Outsourcing gone wrong: key lessons from BT v Cornwall.
In 2013 Cornwall Council (the “Council”) and the local Cornwall NHS trust (together, the “Defendants”) entered into a “strategic partnering” agreement with BT Cornwall (“BTC”). The scope of the agreement was very wide ranging covering health, transport, communications and public safety. The potential value of the agreement was close to £160 million.
In June 2015 the Defendants wrote to BTC stating that, due to BTC’s breach, the Defendants were entitled to terminate the Agreement.
BTC sought a declaration that it was not in breach and an injunction to prevent the Defendants from terminating. In the High Court, the judge decided that BTC were in breach and were not entitled to an injunction.
The judge was extremely critical of the agreement. He described it as “very hard to work with, including by reason of its impractical length and the imprecission of some of its drafting. It runs to several lever arch files without that length providing clarity in return.” He was particularly critical of the governance and oversight arrangements and the way that critical clauses could be interpreted by each of the parties in different ways.
The judge noted that there had also been breaches by the customer, though ultimately these were not further discussed (because they were irrelevant to the issue as to whether BTC was in breach and the Defendants should be subject to an injunction).
While the agreement was clearly deficient in a number of respects, material breach was defined in clear and unambiguous terms. Unfortunately BTCs failure to resolve KPI issues meant that a material breach within this definition was easily established. Further, the agreement specified that in these circumstances, BTC was not entitled to a period to remedy the failure.
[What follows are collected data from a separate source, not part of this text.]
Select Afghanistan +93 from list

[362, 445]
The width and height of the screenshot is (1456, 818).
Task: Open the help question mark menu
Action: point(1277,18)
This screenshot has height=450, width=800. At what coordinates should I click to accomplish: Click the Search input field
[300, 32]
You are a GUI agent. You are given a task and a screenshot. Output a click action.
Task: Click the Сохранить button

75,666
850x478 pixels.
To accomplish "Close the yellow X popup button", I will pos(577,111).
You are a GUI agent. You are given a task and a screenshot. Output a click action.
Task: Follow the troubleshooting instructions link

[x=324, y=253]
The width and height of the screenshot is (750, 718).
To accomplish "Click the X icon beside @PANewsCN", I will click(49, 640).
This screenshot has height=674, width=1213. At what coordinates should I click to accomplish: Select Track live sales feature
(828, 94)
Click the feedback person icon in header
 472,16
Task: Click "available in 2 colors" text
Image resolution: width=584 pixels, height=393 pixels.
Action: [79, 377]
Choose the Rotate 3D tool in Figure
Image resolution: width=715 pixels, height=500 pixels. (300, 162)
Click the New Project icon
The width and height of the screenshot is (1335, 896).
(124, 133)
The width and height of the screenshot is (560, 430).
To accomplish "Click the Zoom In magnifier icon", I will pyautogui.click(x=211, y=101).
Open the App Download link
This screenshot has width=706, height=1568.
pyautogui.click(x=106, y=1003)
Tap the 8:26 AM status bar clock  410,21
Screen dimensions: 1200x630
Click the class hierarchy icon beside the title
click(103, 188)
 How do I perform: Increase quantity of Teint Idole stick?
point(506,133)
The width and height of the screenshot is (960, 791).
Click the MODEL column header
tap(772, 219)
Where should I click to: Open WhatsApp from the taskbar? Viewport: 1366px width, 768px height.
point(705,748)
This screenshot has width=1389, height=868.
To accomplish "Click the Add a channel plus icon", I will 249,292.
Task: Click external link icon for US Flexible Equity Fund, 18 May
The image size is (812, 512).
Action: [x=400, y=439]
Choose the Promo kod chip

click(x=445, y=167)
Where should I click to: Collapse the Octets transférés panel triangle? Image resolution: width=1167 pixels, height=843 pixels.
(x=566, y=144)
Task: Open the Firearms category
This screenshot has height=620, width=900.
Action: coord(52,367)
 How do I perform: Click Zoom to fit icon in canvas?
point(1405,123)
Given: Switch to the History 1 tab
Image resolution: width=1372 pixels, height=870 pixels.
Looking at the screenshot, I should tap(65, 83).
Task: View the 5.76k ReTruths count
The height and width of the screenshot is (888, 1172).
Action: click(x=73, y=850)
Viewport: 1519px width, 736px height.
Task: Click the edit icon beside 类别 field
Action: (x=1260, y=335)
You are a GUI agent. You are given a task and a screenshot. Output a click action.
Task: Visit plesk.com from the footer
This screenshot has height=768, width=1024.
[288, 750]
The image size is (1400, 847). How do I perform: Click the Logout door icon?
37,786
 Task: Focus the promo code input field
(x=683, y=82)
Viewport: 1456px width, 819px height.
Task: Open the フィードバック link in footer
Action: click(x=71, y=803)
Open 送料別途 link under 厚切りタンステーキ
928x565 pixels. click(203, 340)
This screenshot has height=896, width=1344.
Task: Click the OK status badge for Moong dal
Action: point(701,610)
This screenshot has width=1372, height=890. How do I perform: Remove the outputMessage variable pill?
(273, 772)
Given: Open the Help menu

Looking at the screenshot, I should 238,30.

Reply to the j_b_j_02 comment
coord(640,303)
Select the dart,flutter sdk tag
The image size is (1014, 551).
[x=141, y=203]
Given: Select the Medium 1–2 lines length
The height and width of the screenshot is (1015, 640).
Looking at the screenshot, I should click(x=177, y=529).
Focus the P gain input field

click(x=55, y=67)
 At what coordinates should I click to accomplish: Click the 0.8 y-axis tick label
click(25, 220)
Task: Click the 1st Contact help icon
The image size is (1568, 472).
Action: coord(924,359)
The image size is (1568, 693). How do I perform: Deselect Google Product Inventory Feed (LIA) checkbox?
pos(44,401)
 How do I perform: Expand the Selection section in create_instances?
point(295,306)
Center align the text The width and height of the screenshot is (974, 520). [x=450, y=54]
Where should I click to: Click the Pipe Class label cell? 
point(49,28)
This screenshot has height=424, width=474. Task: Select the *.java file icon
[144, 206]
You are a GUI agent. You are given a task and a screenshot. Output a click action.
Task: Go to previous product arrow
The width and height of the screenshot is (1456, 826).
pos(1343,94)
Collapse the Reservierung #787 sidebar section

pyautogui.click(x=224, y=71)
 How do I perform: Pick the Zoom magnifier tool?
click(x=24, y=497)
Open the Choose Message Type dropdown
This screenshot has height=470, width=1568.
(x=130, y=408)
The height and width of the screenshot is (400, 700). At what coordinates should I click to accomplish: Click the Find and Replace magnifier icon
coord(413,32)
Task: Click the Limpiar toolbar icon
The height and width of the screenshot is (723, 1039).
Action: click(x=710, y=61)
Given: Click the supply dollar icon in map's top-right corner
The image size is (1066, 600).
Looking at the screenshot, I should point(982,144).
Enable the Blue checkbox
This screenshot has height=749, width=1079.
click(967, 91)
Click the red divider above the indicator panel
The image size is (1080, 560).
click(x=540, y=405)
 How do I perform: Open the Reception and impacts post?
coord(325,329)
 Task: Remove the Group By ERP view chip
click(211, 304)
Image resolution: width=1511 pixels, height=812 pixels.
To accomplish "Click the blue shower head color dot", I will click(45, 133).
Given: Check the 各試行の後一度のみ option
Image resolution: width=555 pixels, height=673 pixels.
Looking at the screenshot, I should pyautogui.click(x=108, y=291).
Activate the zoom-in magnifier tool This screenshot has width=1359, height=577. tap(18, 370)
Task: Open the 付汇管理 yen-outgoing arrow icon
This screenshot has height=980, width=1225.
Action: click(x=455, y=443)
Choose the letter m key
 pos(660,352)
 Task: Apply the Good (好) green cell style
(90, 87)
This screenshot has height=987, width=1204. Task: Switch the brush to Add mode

What is noticeable here is that the judge gave full effect to the contractual right to terminate. He did not seek to determine if the right to trigger termination for the relevant breach flouted business common sense or some other standard. Note also that the standard for material breach is considerably lower than the test for repudiatory breach (being deprived of substantially the entire benefit of the contract). The case therefore supports the argument for having specific and tailored termination provisions to reflect the parties’ concerns.
BTC argued that it had used extensive efforts to remedy these defects and that it would not have done so but for an agreement between the parties to the effect that the Defendants would not seek to rely on past KPI breaches to terminate. The judge gave short shrift to this argument, noting that there was no formal agreement or other written evidence of an agreement to this effect. Clearly in the judge’s view, the parties should have evidenced any such understanding; the absence of any evidence suggested there was no agreement to this effect.
The key point here is that a supplier that seeks to rectify performance or incurs additional costs, should be clear as to the basis on which it does so. BTC may have believed there was an informal agreement in place with the Defendants, but ultimately that was not enough in court.
Was there an affirmation of the breaches?
On 24th June, the Council notified BTC that it intended to terminate. BT argued that there was affirmation (the last KPI breach was April) barring the Council from relying on breaches to terminate and that the Council’s behaviour was only consistent with the agreement having a future.
The judge rejected this. While the Council was prepared to work with BT to try to resolve the issues, this was not to be held against it. There was no material delay justifying the view that the Council had affirmed the contract.
The judge may have been influenced by email evidence that senior employees of BTC were contemplating improper steps to avoid failures being categorised as service failures. There was particular exhortation to ensure staff “use poetic licence [g]et the buggers out”, ie get BTC out of kpi failure.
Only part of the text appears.